**Source material:**
"""
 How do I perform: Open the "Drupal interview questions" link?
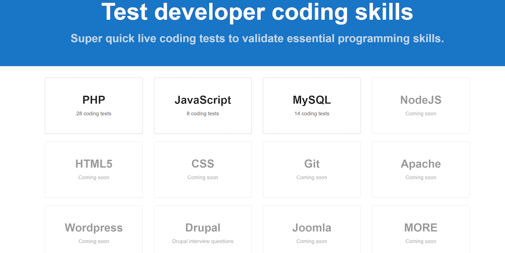pos(203,242)
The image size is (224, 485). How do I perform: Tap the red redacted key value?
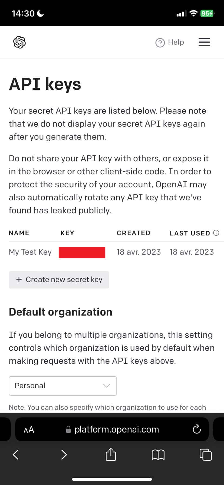pos(82,252)
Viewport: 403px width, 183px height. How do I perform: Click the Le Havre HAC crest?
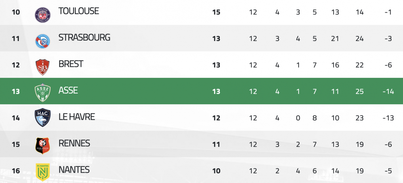[x=43, y=118]
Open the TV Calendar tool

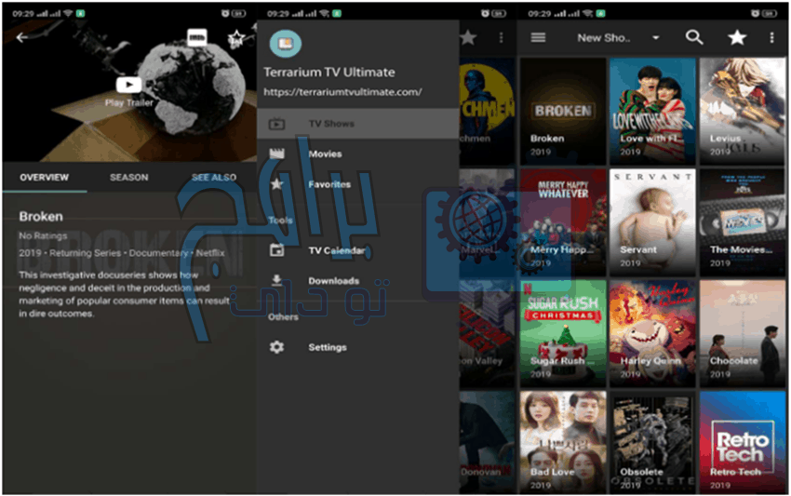coord(336,250)
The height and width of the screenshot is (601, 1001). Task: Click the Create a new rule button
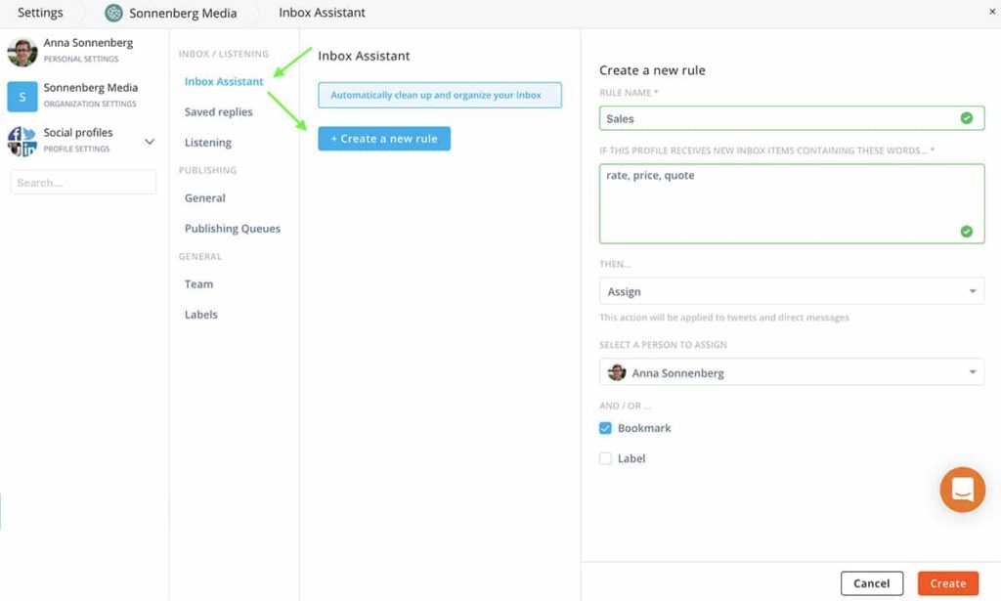tap(384, 139)
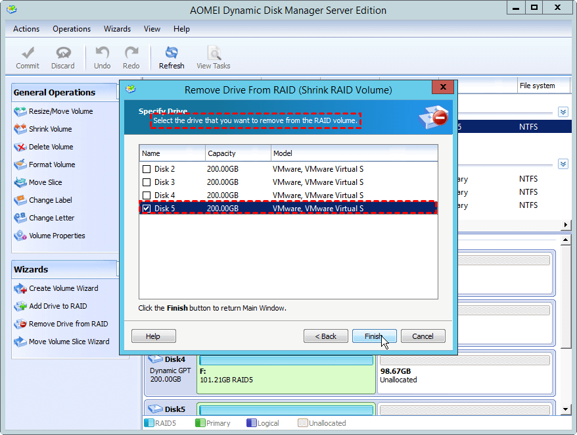Click the Refresh toolbar icon
Image resolution: width=577 pixels, height=435 pixels.
tap(172, 57)
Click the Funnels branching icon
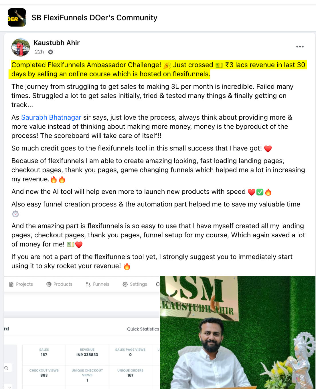316x389 pixels. pos(88,284)
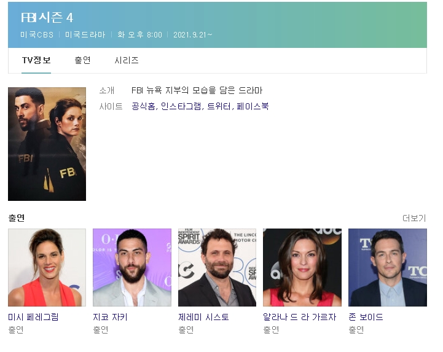
Task: Click the FBI season 4 poster image
Action: [47, 144]
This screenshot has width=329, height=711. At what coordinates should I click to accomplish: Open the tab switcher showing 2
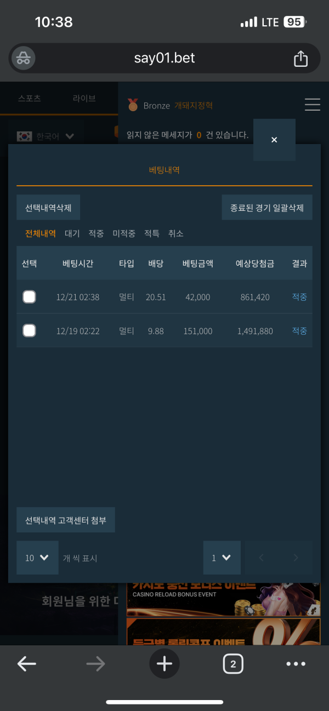point(233,664)
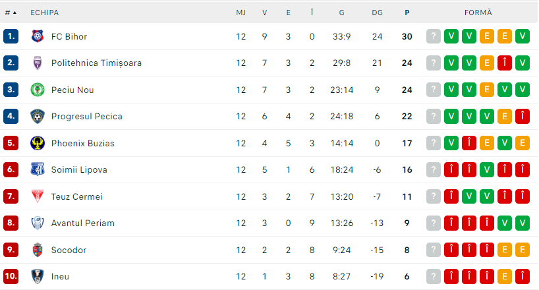The width and height of the screenshot is (539, 290).
Task: Click FC Bihor's gray question mark form badge
Action: 433,36
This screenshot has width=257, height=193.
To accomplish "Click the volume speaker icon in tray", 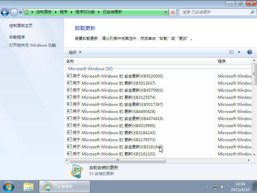I will [223, 187].
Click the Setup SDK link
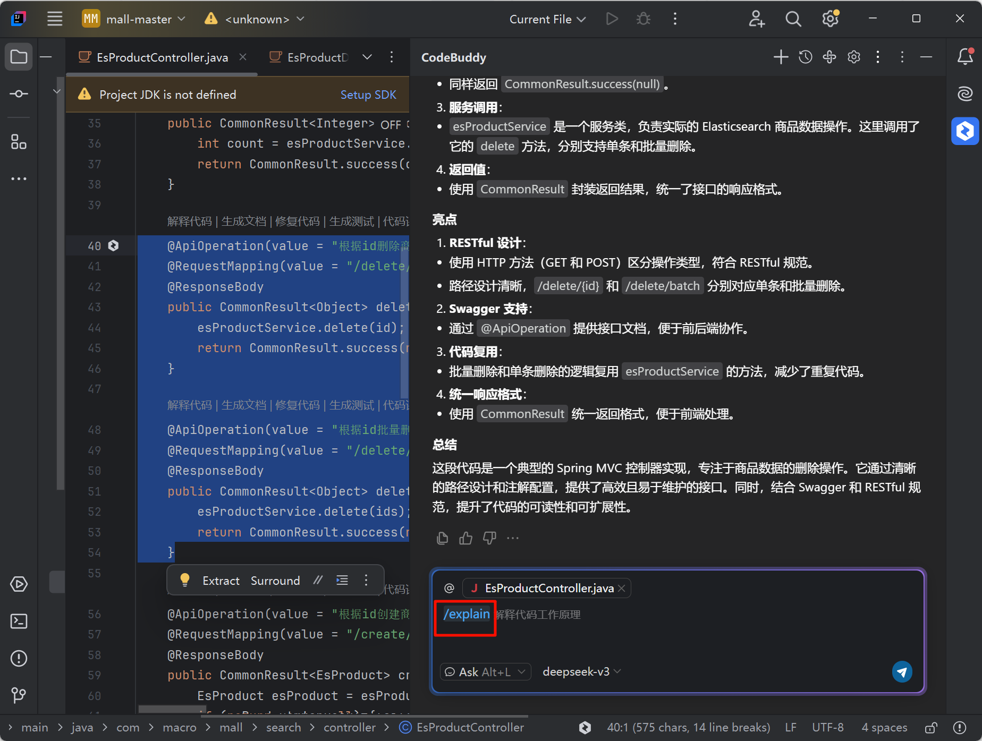982x741 pixels. click(368, 95)
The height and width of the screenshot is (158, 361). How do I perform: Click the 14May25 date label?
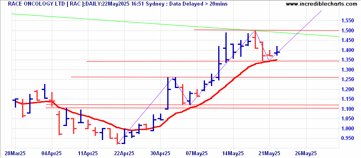(233, 153)
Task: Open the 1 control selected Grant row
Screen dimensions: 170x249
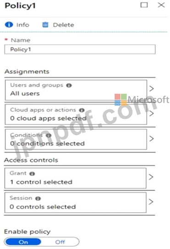Action: point(76,178)
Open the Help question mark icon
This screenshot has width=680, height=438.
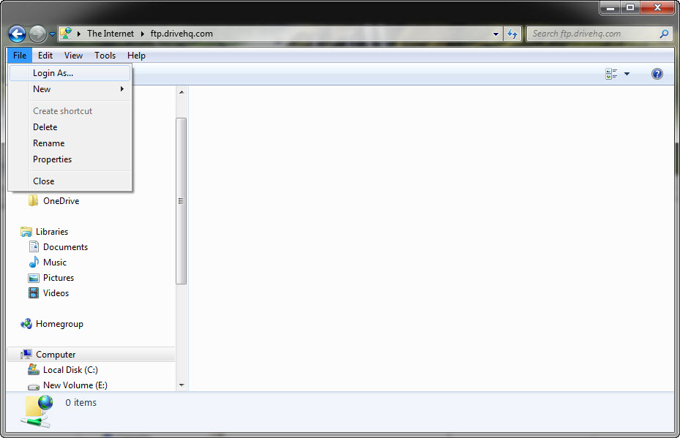[657, 74]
"""
**Problem description:**
Give again, word for word, the lines above from the one with "Open the Help question mark icon" through the final line of the data, both ends included. Do not copy any picture.

**Solution to the exercise:**
Open the Help question mark icon
This screenshot has width=680, height=438.
[657, 74]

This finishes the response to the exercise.